Coulon intervint, modéra le garde champêtre, et le fit s'éloigner.
Pendant quelques minutes on resta silencieux. Puis il fut question des dahlias du capitaine qui ne lâcha point son monde, sans les avoir exhibés l'un après l'autre.
Bouvard et Pécuchet rejoignaient leur domicile, quand à cent pas devant eux, ils distinguèrent Placquevent, et Zéphyrin près de lui, levait le coude en manière de bouclier pour se garantir des gifles.
Ce qu'ils venaient d'entendre exprimait sous d'autres formes les idées de M. le comte; mais l'exemple de leurs élèves témoignerait combien la liberté l'emporte sur la contrainte. Un peu de Discipline était cependant nécessaire.
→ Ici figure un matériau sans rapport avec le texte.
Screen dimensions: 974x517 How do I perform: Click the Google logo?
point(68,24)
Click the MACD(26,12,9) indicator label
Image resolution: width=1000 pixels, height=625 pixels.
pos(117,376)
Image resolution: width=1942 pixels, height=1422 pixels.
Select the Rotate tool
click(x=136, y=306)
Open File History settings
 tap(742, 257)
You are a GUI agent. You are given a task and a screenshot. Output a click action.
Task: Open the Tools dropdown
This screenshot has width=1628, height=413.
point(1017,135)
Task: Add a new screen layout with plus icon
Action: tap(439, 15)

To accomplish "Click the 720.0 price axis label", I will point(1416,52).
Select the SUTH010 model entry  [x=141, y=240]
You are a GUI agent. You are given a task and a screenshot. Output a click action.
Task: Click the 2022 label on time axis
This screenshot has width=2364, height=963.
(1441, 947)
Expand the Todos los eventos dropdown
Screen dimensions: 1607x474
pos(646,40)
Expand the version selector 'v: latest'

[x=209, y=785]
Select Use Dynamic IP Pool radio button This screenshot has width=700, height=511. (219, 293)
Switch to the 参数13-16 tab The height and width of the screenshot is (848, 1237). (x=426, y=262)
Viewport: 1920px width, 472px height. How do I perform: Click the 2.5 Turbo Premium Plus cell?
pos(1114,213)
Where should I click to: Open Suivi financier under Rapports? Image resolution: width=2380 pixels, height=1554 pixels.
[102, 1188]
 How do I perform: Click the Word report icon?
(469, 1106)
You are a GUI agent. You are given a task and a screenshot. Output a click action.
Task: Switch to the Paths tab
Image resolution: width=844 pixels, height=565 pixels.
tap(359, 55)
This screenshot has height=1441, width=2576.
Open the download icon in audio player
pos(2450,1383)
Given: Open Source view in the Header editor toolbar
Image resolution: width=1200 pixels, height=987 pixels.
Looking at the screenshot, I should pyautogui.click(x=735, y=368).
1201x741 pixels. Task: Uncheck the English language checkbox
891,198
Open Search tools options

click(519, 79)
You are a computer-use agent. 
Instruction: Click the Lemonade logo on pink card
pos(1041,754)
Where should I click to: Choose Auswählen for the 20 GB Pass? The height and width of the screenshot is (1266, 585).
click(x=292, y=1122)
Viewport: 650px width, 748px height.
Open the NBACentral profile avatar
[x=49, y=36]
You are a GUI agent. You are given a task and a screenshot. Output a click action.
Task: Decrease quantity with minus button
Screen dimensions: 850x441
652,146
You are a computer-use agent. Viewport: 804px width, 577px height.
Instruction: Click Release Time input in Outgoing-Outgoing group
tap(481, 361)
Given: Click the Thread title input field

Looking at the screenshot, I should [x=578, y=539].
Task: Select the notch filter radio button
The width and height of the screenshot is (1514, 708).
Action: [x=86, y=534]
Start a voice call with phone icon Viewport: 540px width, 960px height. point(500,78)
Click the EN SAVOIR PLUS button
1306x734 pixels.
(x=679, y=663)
Pécuchet cloua dans le muséum un tableau pour les démonstrations; on tiendrait un journal où les actions de l'enfant notées le soir seraient relues le lendemain. Tout s'accomplirait au son de la cloche. Comme Dupont de Nemours, ils useraient de l'injonction paternelle d'abord, puis de l'injonction militaire et le tutoiement fut interdit.
Bouvard tâcha d'apprendre le calcul à Victorine. Quelquefois, il se trompait; ils en riaient l'un et l'autre; puis le baisant sur le cou, à la place qui n'a pas de barbe, elle demandait à s'en aller; il la laissait partir.
Pécuchet aux heures des leçons avait beau tirer la cloche, et crier par la fenêtre l'injonction militaire, le gamin n'arrivait pas. Ses chaussettes lui pendaient toujours sur les chevilles; à table même, il se fourrait les doigts dans le nez, et ne retenait point ses gaz. Broussais là-dessus défend les réprimandes; car il faut obéir aux sollicitations d'un instinct conservateur.
Victorine et lui, employaient un affreux langage, disant mé itou pour moi aussi, bère pour boire, al pour elle, un deventiau, de l'iau; mais comme la grammaire ne peut être comprise des enfants,—et qu'ils la sauront s'ils entendent parler correctement, les deux bonshommes surveillaient leurs discours jusqu'à en être incommodés.